_ИСХОДНЫЙ ТЕКСТ_.

==============================

Когда человек поцарапает руку или ударится об угол — сразу становится больно. Если он сломает руку или пробьет череп — боль приходит не сразу. Это я уже знала. И знала, что при психических травмах — то же самое: неприятность сразу свербит, потрясение доходит до сознания не сразу. Сначала остается спокойствие и как бы нечувствительность. Только мелкая дрожь под коленками да автоматичность движений.

С такой автоматичностью подошла я к своему рабочему столу, открыла ящики. Оглянула комнату. Неподвижно застывшие лица. В глазах у женщин прячутся слезы.

— Вот библиографическая картотека. Ее, верно, оставят для пользования. Всего доброго, — поклонилась я им.

— Всего доброго, — глухо ответило несколько голосов.

==============================

_ВЫДЕРЖКИ ИЗ МАТЕРИАЛА_.
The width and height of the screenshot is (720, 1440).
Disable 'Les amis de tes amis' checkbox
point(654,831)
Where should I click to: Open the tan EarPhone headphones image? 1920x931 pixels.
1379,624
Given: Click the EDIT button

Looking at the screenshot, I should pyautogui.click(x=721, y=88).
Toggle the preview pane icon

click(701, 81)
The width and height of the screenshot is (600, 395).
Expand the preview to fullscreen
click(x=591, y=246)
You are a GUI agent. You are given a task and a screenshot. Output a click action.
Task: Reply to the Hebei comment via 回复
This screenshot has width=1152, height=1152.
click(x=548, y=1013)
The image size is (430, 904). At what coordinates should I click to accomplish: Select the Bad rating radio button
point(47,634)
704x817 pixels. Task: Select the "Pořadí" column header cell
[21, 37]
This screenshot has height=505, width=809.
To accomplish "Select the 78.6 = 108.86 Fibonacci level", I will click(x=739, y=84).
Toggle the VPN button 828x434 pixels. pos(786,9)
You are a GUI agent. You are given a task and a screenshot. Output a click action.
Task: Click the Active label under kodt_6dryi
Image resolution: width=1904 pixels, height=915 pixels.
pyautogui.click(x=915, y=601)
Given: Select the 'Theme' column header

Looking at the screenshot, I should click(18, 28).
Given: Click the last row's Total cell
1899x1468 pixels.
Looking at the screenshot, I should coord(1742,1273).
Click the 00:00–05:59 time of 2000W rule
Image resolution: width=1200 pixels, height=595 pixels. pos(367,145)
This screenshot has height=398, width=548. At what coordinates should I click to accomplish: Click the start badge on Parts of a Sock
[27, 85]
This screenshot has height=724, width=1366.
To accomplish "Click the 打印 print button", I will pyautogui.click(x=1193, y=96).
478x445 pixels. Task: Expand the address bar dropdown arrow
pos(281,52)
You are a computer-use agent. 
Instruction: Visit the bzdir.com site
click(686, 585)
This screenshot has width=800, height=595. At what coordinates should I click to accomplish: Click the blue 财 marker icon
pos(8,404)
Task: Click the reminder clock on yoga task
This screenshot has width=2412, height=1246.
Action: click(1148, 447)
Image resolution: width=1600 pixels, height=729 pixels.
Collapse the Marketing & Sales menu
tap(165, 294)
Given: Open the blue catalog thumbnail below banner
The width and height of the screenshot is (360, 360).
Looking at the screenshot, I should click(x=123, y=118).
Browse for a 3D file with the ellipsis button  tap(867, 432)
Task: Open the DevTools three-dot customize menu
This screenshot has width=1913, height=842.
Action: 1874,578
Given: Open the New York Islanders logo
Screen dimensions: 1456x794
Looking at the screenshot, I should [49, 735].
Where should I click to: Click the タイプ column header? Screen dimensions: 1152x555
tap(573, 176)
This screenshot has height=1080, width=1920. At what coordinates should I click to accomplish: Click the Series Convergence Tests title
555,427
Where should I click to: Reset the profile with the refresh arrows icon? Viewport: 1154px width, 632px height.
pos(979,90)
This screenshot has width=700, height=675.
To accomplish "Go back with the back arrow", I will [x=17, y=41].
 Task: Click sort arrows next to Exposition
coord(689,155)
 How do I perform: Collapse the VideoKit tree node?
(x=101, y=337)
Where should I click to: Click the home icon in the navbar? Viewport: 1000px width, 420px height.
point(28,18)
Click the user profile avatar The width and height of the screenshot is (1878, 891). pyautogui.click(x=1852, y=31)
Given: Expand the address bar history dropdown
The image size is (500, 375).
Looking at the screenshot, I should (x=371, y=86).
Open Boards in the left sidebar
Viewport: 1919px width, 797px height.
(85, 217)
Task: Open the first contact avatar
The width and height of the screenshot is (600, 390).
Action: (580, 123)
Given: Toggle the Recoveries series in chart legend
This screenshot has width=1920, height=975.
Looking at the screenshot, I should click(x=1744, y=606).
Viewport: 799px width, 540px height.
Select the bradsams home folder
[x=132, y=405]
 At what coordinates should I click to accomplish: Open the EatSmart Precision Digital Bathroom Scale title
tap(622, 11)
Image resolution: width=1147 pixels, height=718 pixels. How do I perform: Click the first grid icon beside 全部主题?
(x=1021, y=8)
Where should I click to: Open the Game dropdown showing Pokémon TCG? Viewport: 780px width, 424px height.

==============================

_ВАШЕ ЗАДАНИЕ_.
Выпишите из исходного текста фрагмент от слов «С такой автоматичностью» до слов «ответило несколько голосов.» включительно.

_РЕШЕНИЕ ЗАДАНИЯ_.
С такой автоматичностью подошла я к своему рабочему столу, открыла ящики. Оглянула комнату. Неподвижно застывшие лица. В глазах у женщин прячутся слезы.

— Вот библиографическая картотека. Ее, верно, оставят для пользования. Всего доброго, — поклонилась я им.

— Всего доброго, — глухо ответило несколько голосов.